Analistas 06/08/2025

Fals Borda en Saucío

Brigitte Baptiste
Rectora de la Universidad Ean
La República Más

Sobrevolar la cordillera oriental entre Bogotá y Bucaramanga a menudo permite recorrer la cuenca alta del río Bogotá y entender el verdadero significado de la palabra “altiplano”. Se pueden imaginar los lagos que dominaron y sedimentaron el paisaje hace apenas unos miles de años, cuando los glaciares comenzaron a derretirse, no por primera vez: las montañas andinas han visto transformaciones climáticas radicales desde su aparición, dejando señales de avenidas torrenciales, grandes depósitos de rocas, cañones, mesetas y terrazas, la base misma de las formas geológicas sobre las cuales la biodiversidad aprendió a fabricar suelo, subiendo y bajando por laderas más o menos inestables, según los tiempos.
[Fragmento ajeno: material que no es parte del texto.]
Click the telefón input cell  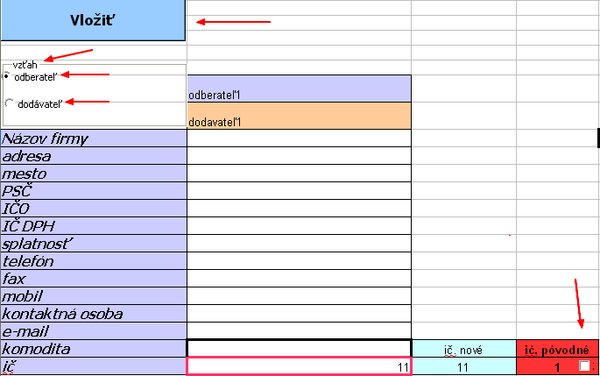point(299,261)
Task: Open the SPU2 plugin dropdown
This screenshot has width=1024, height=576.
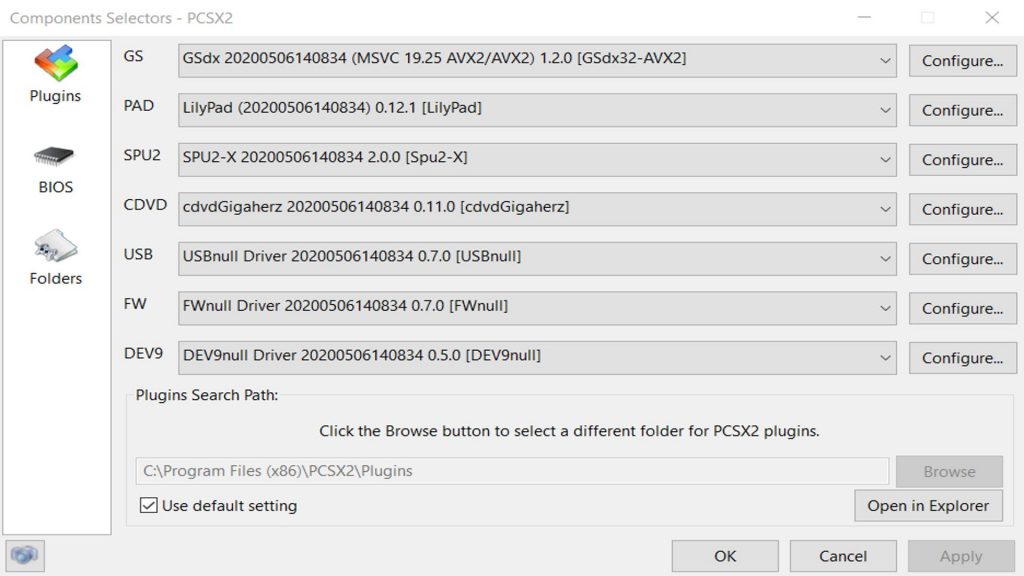Action: [x=884, y=159]

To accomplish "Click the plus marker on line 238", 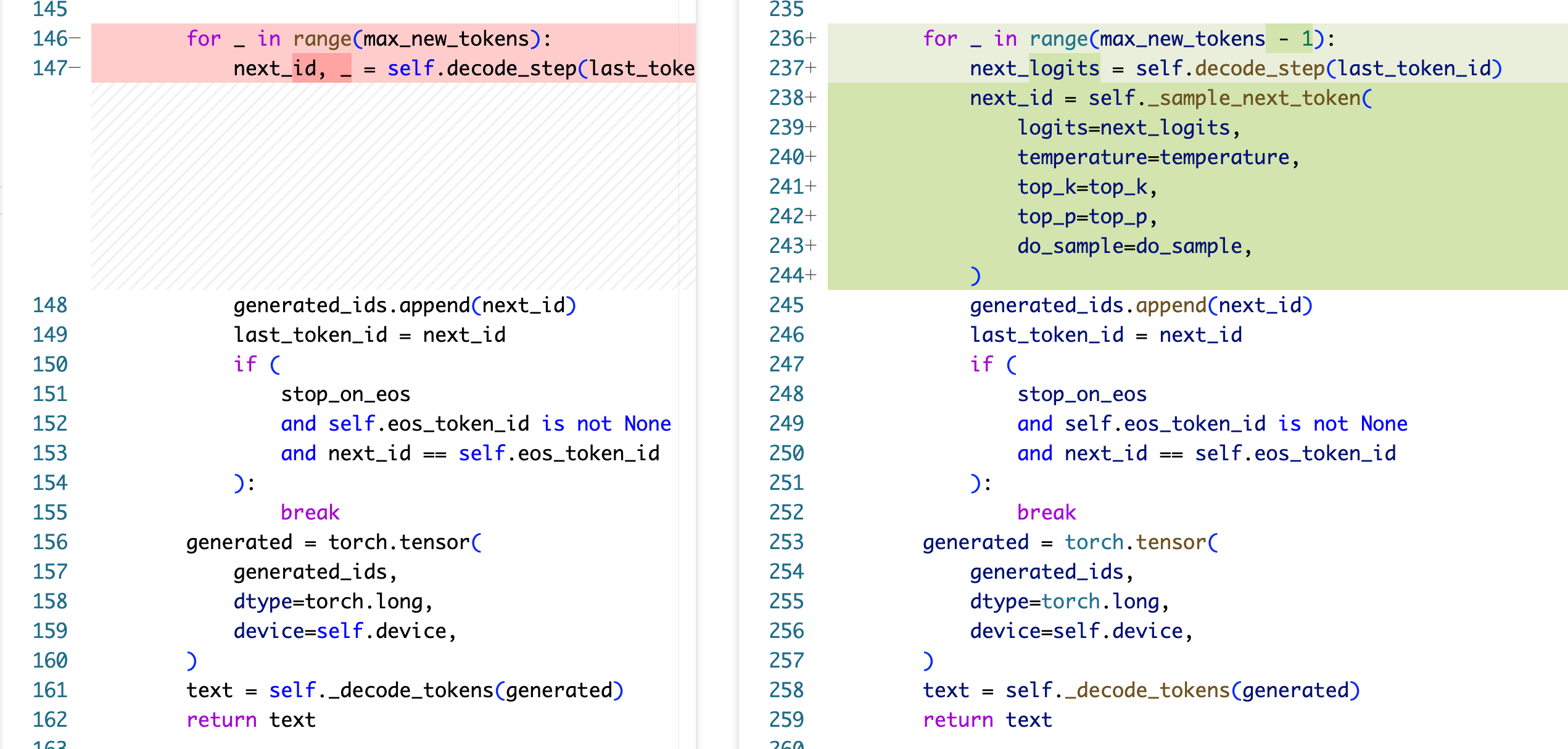I will coord(811,97).
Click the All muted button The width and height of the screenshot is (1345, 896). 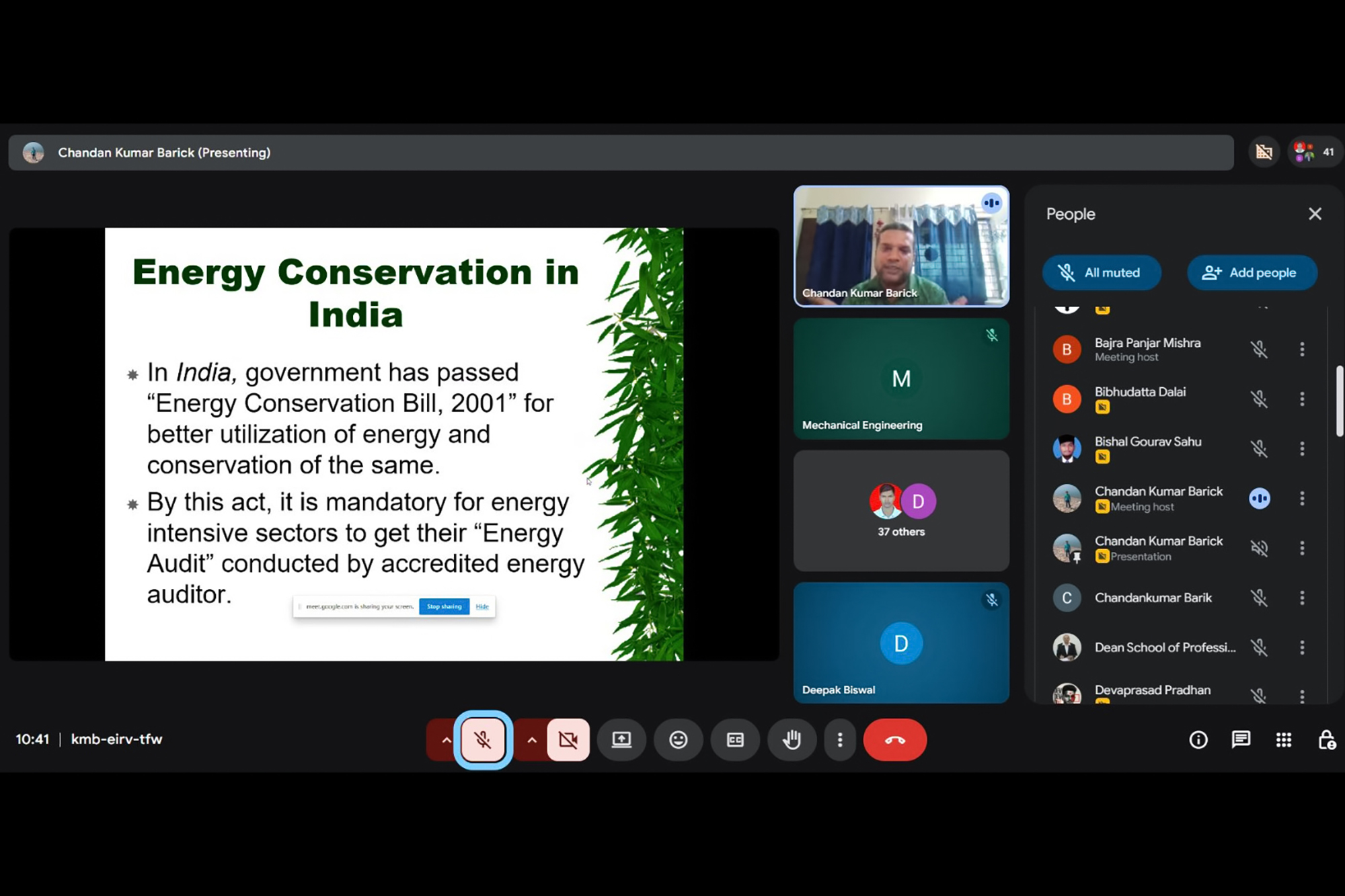pyautogui.click(x=1101, y=273)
Hace poco llegaron los primeros pobladores humanos persiguiendo mamuts, quemando praderas en épocas frías y secas para acorralar la fauna gigante hasta su extinción. Vendría la pesca del capitán, ese pequeño bagre mágico elevado a las cimas por la tectónica y olvidado por la modernidad, la caza de los patos que dejaron de migrar, los cuyes que hoy miran carros desde los separadores de las vías, agradecidos con los pollos, cabras y marranos traídos por los españoles.
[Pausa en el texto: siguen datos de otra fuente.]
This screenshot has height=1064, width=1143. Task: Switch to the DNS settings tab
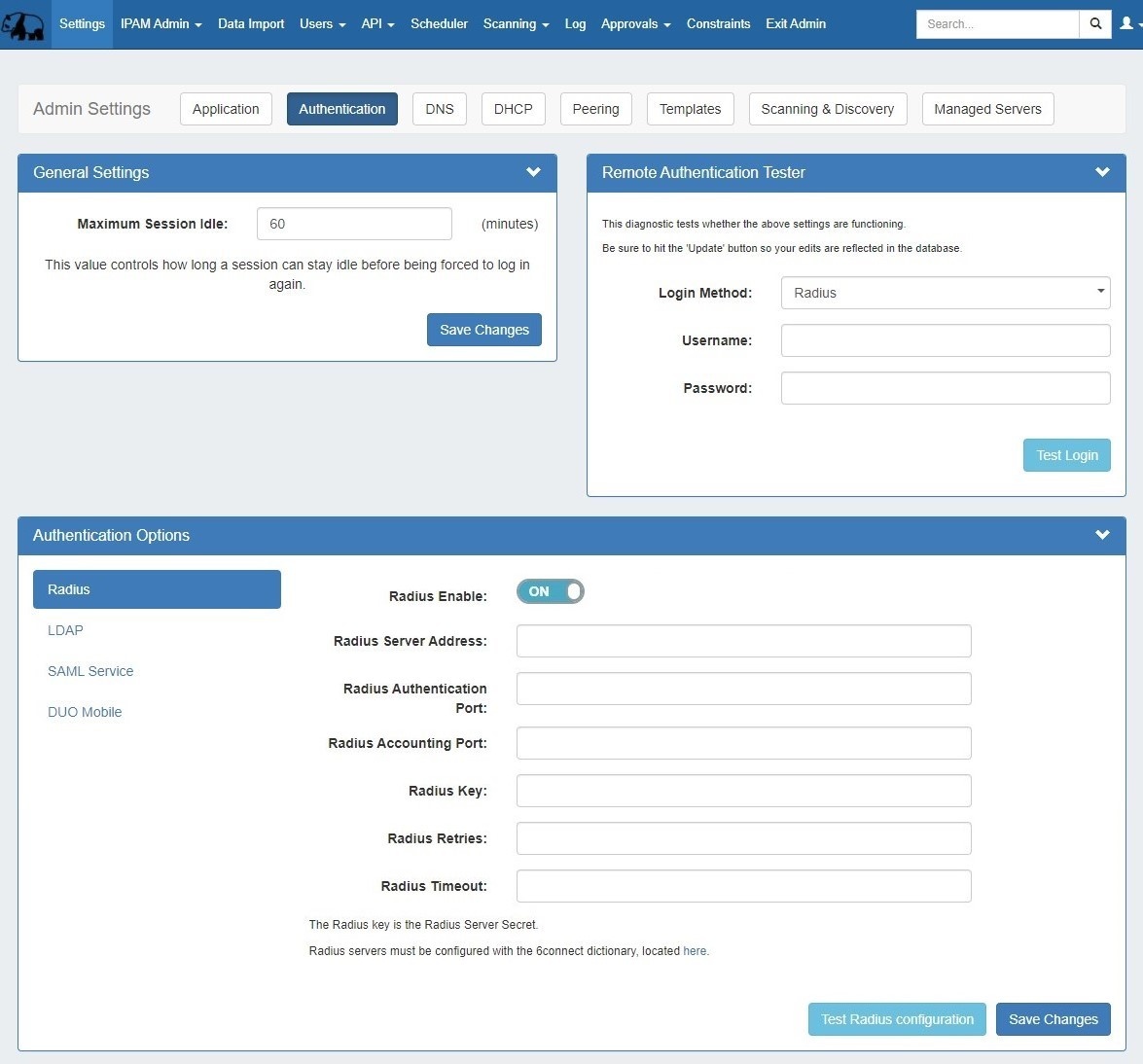440,109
El único libro que me he robado en la vida es un ejemplar de “Campesinos de los Andes” (1961) (había cinco copias en el anaquel, en mi defensa), de Orlando Fals-Borda (1925-2008), que sustraje de la biblioteca de estudios latinoamericanos de la Universidad de Florida, donde por casualidad fui a dar 30 años después buscando darle sentido a los profundos cambios que el poblamiento humano había generado en los paisajes rurales de las montañas, tratando de entender si la pobreza proverbial del campo en algunas regiones estaba o no vinculada con el deterioro de sus bosques, sus suelos y sus aguas.

Recorro hoy la carretera que une Bogotá con Chocontá y me detengo a observar el ecosistema construido por la acumulación lenta de prácticas productivas y no puedo dejar de asombrarme de la capacidad innovadora de los pueblos campesinos, que se han hecho a sí mismos a partir del mestizaje y han transformado radicalmente la vida de las montañas, cada vez más distante de las cualidades nativas que las caracterizaron por millones de años.

Sin nostalgia, pero con preocupación, no puedo dejar de pensar que las extensas praderas de kikuyo africano, con sus vacas asturianas/africanas, los eucaliptos, pinos y acacias que reemplazaron los bosques de alisos y encenillos, y que se combinan con maizales, cultivos de fresa, papa y hortalizas, también provenientes de desecaciones y deforestaciones, y que ya no albergan mayor biodiversidad: las economías campesinas también enfrentan hoy el problema de lo silvestre con los parámetros de la colonialidad, naturalizada.

No podría decir qué tan resiliente o sostenible esté siendo Saucío hoy en día, pero sí agradezco profundamente al maestro Fals Borda haber concebido el territorio como una construcción cultural activa, más que como una obligación biológica cuando habló de las veredas como unidades sociales y ecológicas. Hoy, cuando los mineros del altiplano bloquean vías y los paperos repiten por enésima vez las huelgas asociadas con la caída de precios, la pola tibia y donde los turistas quedan atrapados en medio de la belleza bucólica de la tierra del cuchuco y las arepas de maíz con queso, cómo querría sentarme a conversar con Orlando, a ver qué opina de lo que está pasando.